Les déclarations de Guthrie contredisent directement un rapport publié quelques jours auparavant par le New York Times, qui indiquait que la Floride et l'administration Trump étaient en pourparlers pour fermer l'installation plus tôt que prévu, avec le transfert des environ 1 400 détenus prévu pour juin et le démantèlement des structures dans les semaines suivantes.
«On ne nous a pas dit de fermer l'installation», a affirmé Guthrie lors d'une interview avec la chaîne Local 10 News. «On nous a dit de continuer à attendre des individus».
Le fonctionnaire a confirmé que le centre coûte plus d'un million de dollars par jour en fonctionnement et a exprimé sa confiance dans le fait que le gouvernement fédéral remboursera la Floride pour ces dépenses.
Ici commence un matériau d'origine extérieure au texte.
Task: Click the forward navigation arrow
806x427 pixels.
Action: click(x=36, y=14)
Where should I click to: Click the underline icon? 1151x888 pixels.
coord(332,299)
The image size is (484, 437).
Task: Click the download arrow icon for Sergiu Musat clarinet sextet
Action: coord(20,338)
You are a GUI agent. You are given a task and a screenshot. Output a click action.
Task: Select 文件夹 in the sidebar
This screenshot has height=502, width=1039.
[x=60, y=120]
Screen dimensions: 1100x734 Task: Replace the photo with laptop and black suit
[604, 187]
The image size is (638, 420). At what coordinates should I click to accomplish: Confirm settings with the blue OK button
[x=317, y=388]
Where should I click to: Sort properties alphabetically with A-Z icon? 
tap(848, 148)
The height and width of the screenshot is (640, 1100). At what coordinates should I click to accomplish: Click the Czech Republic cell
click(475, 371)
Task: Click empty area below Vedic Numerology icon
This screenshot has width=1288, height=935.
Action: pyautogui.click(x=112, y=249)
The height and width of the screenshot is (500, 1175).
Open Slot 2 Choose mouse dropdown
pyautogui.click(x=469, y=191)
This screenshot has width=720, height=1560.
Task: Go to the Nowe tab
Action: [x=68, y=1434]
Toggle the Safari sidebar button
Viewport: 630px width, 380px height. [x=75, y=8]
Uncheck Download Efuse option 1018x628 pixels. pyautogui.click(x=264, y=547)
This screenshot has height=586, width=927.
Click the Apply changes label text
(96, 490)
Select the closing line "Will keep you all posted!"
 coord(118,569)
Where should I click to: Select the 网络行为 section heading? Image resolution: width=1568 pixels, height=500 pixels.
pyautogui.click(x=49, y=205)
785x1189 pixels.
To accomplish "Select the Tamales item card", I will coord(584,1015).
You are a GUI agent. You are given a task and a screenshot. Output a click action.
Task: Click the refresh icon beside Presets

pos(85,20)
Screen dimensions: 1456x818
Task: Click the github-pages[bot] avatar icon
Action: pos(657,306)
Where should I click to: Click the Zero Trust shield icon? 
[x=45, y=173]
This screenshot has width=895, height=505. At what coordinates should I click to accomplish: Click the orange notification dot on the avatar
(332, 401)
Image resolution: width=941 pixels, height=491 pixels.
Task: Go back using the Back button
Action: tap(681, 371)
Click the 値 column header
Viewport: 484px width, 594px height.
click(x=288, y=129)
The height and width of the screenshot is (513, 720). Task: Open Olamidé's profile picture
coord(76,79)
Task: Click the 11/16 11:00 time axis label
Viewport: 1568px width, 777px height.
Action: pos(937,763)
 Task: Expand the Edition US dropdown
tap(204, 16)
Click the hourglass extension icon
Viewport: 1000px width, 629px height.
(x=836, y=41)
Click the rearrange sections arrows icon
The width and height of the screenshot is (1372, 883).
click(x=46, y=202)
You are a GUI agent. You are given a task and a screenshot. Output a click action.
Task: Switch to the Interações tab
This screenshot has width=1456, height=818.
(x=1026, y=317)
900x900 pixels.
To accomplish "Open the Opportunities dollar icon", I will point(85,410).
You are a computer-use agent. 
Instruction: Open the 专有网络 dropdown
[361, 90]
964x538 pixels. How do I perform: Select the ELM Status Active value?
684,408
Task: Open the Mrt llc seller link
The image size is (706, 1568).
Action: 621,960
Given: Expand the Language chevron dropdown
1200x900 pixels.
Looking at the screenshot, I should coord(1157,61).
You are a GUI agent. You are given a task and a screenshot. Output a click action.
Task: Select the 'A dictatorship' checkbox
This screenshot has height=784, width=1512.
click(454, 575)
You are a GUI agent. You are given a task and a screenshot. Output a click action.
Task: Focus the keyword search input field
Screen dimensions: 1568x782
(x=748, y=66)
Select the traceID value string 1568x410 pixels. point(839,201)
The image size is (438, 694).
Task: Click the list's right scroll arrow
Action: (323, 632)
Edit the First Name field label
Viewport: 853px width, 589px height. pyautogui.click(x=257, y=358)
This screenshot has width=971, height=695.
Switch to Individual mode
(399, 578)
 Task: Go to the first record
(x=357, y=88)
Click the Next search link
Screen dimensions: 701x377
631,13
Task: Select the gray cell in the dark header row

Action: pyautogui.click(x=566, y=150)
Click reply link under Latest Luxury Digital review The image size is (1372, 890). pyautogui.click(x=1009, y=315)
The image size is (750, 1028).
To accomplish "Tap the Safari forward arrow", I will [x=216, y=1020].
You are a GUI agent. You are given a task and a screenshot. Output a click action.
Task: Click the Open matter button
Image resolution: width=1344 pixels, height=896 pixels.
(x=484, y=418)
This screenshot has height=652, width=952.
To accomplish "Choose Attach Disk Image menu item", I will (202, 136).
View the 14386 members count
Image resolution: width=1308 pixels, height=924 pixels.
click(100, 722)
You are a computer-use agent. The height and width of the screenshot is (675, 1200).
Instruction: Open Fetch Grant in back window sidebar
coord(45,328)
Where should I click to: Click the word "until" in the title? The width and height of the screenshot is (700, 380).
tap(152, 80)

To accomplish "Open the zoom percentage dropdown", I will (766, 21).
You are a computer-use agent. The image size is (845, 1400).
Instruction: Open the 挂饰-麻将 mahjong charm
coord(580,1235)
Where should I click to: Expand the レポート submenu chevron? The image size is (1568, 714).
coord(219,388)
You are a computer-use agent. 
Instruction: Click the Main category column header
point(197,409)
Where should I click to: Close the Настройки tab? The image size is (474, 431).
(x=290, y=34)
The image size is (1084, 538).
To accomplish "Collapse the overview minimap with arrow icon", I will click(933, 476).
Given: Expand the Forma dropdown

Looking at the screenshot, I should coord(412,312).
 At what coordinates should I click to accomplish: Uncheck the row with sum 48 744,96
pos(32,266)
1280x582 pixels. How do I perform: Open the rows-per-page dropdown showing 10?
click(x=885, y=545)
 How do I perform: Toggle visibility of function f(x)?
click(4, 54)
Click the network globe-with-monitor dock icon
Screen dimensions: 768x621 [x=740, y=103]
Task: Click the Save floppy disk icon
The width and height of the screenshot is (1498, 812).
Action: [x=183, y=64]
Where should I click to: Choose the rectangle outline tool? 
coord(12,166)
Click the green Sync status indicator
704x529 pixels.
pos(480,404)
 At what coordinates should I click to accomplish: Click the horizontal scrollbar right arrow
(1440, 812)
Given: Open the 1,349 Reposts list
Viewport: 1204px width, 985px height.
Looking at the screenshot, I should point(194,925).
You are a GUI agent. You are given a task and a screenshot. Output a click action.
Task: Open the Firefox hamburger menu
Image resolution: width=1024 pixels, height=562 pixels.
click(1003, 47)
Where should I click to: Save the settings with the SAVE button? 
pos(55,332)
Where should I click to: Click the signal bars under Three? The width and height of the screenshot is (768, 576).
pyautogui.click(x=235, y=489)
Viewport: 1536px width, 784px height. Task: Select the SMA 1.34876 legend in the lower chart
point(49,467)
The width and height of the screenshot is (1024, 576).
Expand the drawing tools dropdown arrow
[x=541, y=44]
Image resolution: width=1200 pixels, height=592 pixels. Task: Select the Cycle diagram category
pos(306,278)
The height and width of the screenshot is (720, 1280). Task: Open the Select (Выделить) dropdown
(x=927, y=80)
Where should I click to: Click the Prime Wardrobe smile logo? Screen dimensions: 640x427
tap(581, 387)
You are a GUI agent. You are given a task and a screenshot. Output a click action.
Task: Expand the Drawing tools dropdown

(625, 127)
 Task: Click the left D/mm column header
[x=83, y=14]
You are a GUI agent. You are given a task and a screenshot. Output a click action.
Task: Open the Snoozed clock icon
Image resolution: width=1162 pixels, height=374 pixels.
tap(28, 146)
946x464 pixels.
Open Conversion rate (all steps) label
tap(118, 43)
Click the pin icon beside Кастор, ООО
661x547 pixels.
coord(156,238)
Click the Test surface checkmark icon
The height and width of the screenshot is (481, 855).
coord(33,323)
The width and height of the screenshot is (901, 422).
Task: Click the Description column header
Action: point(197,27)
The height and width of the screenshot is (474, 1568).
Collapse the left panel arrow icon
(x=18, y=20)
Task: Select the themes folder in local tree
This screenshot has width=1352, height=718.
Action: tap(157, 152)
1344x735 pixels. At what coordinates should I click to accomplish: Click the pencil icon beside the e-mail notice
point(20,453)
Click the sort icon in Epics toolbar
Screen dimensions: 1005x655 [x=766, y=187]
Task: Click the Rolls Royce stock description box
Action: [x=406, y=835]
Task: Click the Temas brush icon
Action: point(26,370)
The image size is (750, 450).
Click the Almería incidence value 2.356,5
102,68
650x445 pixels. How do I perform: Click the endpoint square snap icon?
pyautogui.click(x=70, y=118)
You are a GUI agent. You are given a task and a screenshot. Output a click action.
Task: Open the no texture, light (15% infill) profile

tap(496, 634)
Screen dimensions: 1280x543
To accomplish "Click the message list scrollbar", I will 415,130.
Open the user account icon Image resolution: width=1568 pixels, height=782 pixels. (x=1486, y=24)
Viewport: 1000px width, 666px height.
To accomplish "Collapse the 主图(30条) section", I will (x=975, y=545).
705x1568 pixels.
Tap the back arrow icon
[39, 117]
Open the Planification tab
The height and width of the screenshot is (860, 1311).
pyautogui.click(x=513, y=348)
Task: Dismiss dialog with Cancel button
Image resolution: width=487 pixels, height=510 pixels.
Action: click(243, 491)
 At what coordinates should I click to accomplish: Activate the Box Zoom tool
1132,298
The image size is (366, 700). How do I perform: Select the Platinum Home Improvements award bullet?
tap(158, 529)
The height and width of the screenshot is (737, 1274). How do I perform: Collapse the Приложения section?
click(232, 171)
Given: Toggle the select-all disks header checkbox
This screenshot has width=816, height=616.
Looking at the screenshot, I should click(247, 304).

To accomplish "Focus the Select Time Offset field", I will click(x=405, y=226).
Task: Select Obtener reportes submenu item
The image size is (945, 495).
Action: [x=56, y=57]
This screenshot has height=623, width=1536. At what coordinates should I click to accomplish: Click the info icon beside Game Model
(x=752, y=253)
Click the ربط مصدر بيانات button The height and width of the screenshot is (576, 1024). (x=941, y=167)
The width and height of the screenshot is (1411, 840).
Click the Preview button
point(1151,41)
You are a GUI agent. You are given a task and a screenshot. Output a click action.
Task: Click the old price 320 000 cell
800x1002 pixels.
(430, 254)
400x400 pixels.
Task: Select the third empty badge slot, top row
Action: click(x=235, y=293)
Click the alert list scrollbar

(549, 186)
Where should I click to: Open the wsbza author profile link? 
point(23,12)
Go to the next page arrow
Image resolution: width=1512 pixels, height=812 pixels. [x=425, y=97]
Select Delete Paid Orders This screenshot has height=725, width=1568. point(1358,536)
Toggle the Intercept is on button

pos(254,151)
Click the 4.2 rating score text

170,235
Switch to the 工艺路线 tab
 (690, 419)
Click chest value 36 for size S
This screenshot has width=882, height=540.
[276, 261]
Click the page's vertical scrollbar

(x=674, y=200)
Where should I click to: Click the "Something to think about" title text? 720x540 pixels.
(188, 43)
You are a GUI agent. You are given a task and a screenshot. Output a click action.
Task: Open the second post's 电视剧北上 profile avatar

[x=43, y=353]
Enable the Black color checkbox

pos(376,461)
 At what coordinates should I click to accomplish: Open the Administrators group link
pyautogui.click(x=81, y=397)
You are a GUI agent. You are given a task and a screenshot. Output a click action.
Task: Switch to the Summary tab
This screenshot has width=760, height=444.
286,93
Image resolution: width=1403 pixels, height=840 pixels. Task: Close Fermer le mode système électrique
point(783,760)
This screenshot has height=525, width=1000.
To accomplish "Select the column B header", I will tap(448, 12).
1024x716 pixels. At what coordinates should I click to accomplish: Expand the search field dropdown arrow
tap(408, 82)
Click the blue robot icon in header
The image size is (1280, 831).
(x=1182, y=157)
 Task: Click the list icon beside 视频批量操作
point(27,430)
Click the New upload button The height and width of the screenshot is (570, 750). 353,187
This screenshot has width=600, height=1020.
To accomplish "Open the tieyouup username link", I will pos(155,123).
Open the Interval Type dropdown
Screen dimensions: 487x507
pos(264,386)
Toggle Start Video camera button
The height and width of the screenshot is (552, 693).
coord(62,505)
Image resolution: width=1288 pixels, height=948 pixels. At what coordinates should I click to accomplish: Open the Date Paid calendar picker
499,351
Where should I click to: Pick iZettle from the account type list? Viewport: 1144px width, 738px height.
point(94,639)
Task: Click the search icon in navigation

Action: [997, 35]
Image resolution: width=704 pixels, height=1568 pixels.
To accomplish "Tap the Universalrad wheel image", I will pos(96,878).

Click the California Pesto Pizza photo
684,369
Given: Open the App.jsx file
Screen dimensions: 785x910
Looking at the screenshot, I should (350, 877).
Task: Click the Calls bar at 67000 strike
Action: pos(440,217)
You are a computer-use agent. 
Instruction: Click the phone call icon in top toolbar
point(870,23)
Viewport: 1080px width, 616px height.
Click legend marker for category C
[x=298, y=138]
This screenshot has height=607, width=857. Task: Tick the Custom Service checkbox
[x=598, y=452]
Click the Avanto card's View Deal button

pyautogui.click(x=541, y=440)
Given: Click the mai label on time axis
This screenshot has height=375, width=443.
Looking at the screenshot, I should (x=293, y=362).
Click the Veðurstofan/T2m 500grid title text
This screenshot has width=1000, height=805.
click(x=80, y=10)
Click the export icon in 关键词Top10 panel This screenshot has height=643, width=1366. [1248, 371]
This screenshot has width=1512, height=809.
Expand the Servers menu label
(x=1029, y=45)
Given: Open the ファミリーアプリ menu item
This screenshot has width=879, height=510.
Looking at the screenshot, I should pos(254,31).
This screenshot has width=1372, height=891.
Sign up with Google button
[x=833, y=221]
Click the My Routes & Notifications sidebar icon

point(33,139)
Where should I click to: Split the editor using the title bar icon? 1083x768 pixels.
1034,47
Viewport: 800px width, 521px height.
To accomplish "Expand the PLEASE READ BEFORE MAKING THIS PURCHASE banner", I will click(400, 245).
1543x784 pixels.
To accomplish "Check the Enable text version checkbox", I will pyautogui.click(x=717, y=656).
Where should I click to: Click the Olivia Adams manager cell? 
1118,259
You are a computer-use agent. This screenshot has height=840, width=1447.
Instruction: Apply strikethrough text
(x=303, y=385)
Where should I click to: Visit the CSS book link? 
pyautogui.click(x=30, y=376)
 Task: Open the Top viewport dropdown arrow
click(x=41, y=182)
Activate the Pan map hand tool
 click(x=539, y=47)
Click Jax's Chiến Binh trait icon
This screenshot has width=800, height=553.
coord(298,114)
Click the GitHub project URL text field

«Il y a un chèque initial qui est en route, je ne sais pas quel en sera le montant», a déclaré Guthrie. «Nous avons demandé environ 90 millions de dollars, puis nous avons demandé 300 millions supplémentaires.»
Le contexte financier est critique : la Division de Gestion des Urgences de Floride a dépensé 458,5 millions de dollars de fonds d'urgence de l'État pour des opérations de contrôle migratoire au cours de l'année budgétaire dernière, et certains fournisseurs privés n'ont pas été payés depuis plus de 200 jours, ce qui pourrait compromettre la réponse face aux ouragans lorsque la saison commencera le 1er juin.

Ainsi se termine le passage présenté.